Financial Mail - 13 April 2006
Allan Gray Balanced - Geared for a weak rand - Media Comment23 Mar 2006
One thing those familiar with Allan Gray expect is an investment stance more often than not at odds with the general market view. This has stood the company in good stead, as Allan Gray Balanced Fund's (AGB) 218% return over the five years to December 2005 bears testimony to. This return was almost double its sector's 122% average.
AGB's success has come from usually being one step ahead of big changes in market fundamentals. In 2001, it was an early backer of domestic industrials, which went on to lead SA equities out of the bear market. The "domestic is best" theme became the favourite of most fund managers, and still is. But not with Allan Gray, which in early 2004 began moving along another maverick path favouring rand hedges and resource shares.
The strategy retarded AGB's performance in 2004, but in 2005, while the rand did not play along, resource shares did. It's a strategy AGB's manager, Arjen Lugtenburg, says is here to stay for now.
But his enthusiasm for resource shares has cooled.
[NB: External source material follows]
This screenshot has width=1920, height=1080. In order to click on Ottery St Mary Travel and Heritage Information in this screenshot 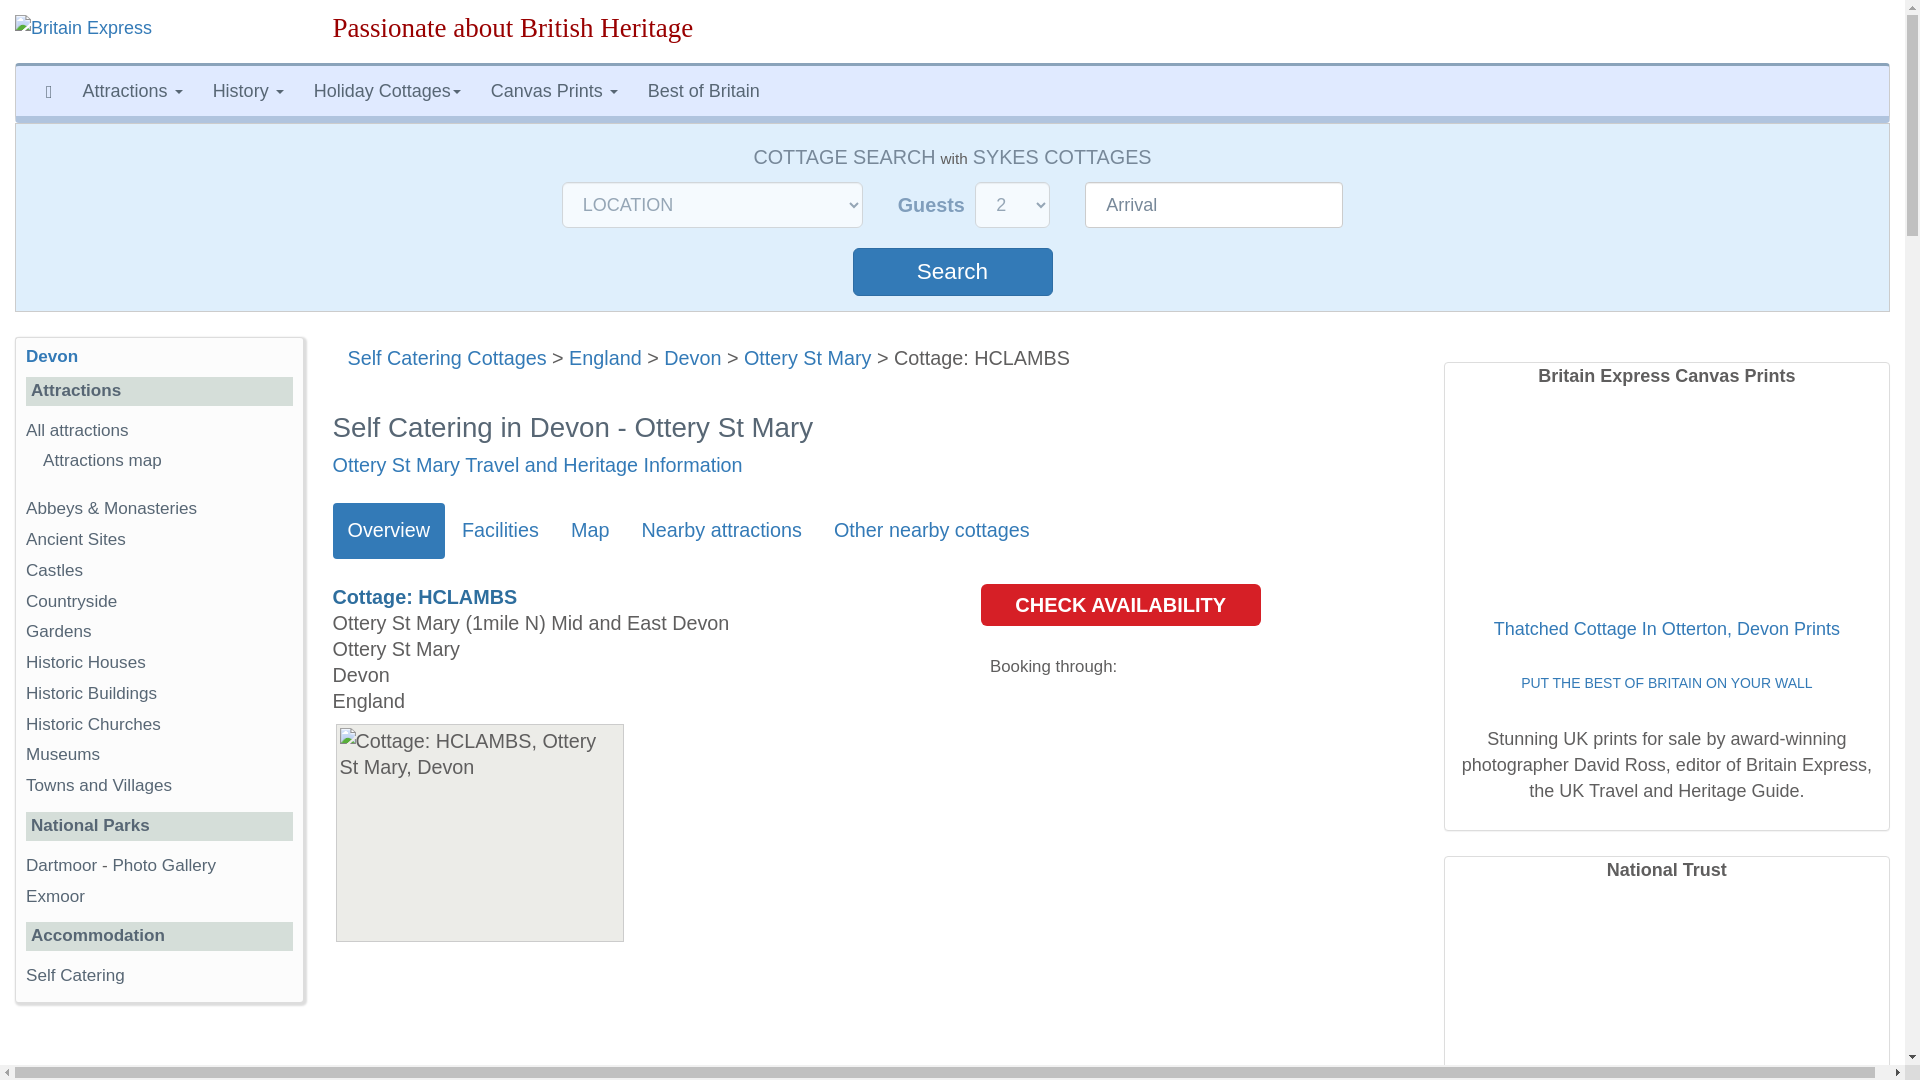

Though they remain the favoured domestic asset class, he says the value gap between share prices and resource prices is no longer that big.
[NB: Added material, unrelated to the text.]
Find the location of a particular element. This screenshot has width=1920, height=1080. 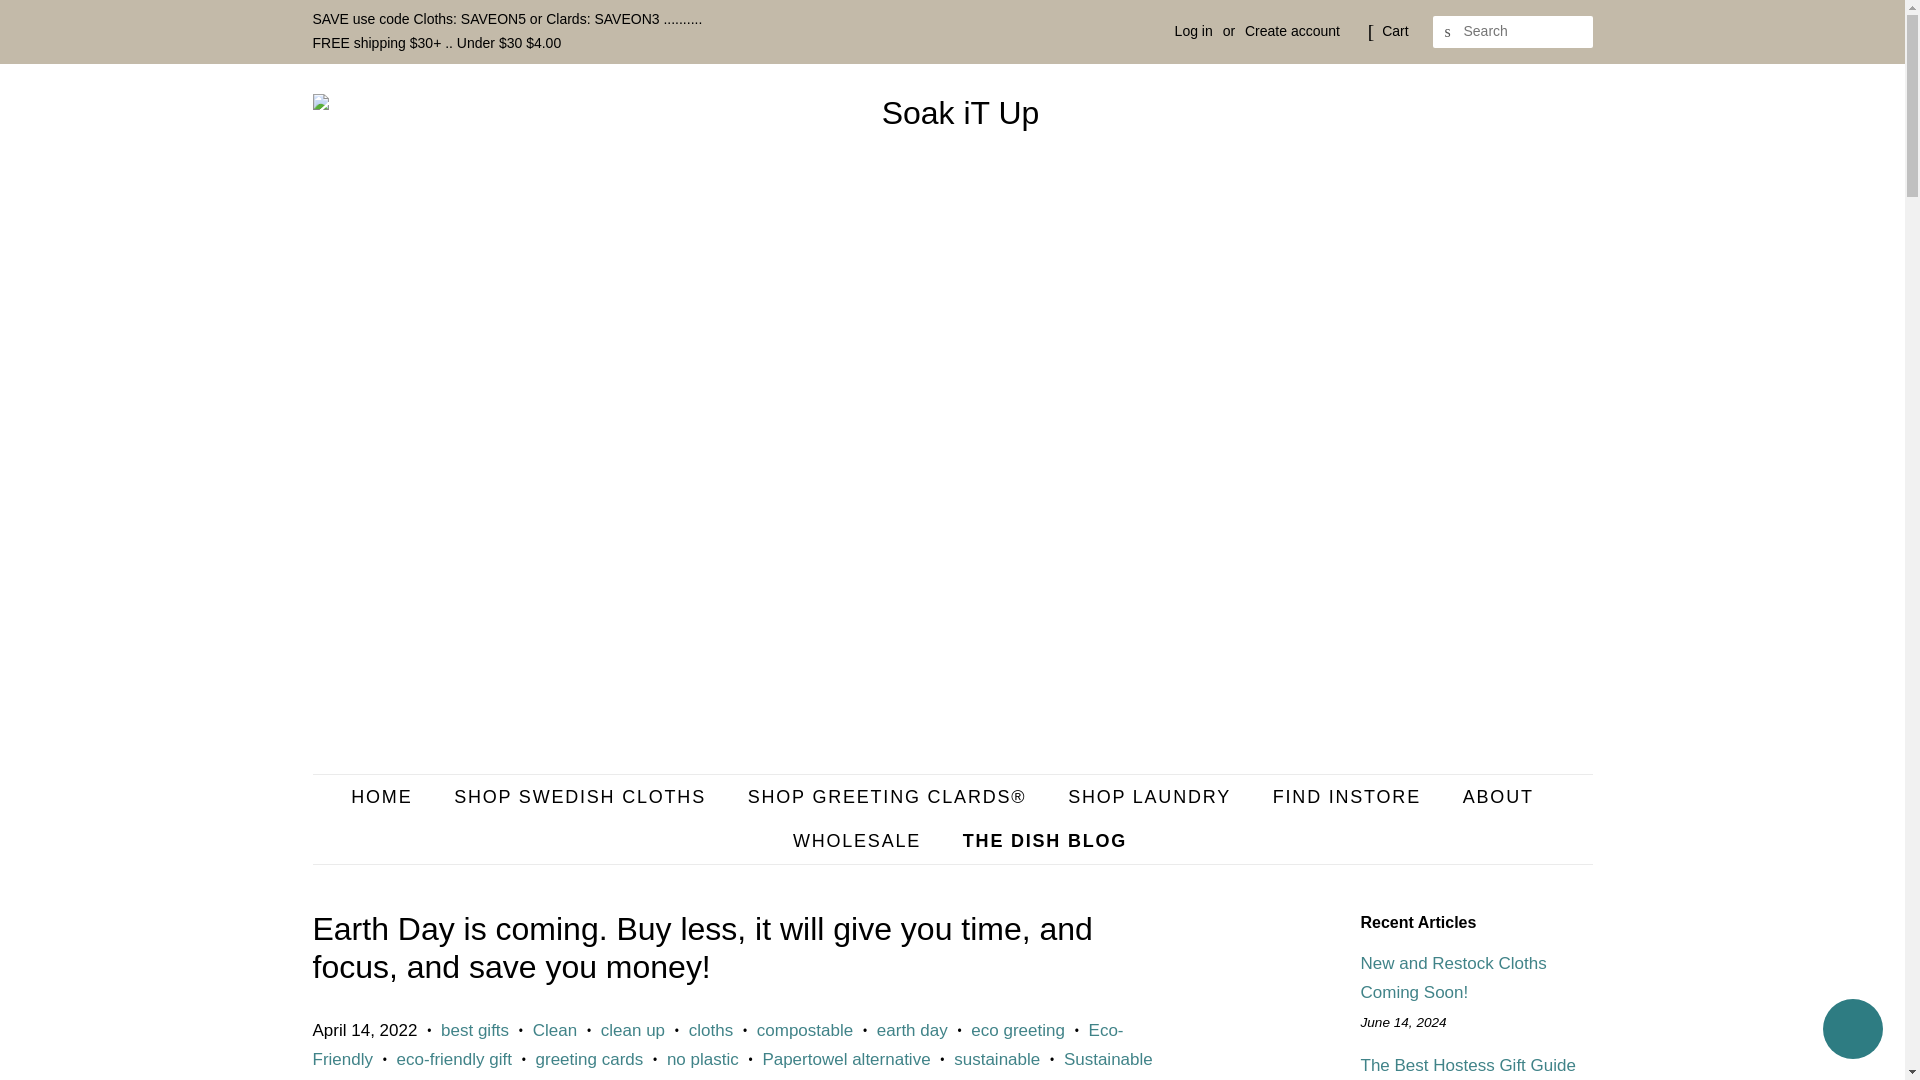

If his view on resources has cooled, it's ice cold on domestic industrials. "Many industrials are expensive," says Lugtenburg, who believes many companies' earnings, particularly in the credit retail sector, are way above sustainable trends. He says Edcon, on a 13 p:e may look fair value, but its return on equity (almost 50%) is unsustainable.
Where Allan Gray is in tune with general thinking is on banks. Their earnings are more robust than industrials and far less above trend, says Lugtenburg.
But for Allan Gray nonresource offshore equity is the big attraction with markets in Asia in particular trading at similar valuation levels as SA but offering better quality earnings.
As always, Allan Gray's strategy is based on its tried and tested ability to assess the comparative valuation of assets. And, as the past has shown, with patience it has an uncanny habit of being spot-on.
Financial Mail - 24 March 2006
Allan Gray Balanced comment - Dec 05 - Fund Manager Comment30 Jan 2006
2005 was another exceptional year for the Fund with a return of 36.5%. This was well ahead of its benchmark, being the average prudential fund, which returned 28.0%. Investors are again cautioned that these returns are exceptional and unlikely to be sustained into the future. These returns were mainly driven by an equity market which has now appreciated by 145% since its low in April 2003. The Fund has maintained a reasonably full exposure to the equity market for most of the year, but reduced exposure towards year-end, as we now view sections of the market to be expensive. This is especially so in the case of domestic industrial companies where we believe the market to be over optimistic on the long-term prospects for earnings growth, as levels of profitability are already at unprecedented levels. Being overweight resource shares, especially those with domestic cost basis, and the decrease in the Funds holdings of domestic industrial shares during 2004, have generally benefited the Fund. Although the valuation gap has narrowed, we remain more optimistic on the former. The Fund also maintained a full offshore weighting, especially towards Japan and Asia, where we now see more attractive valuations.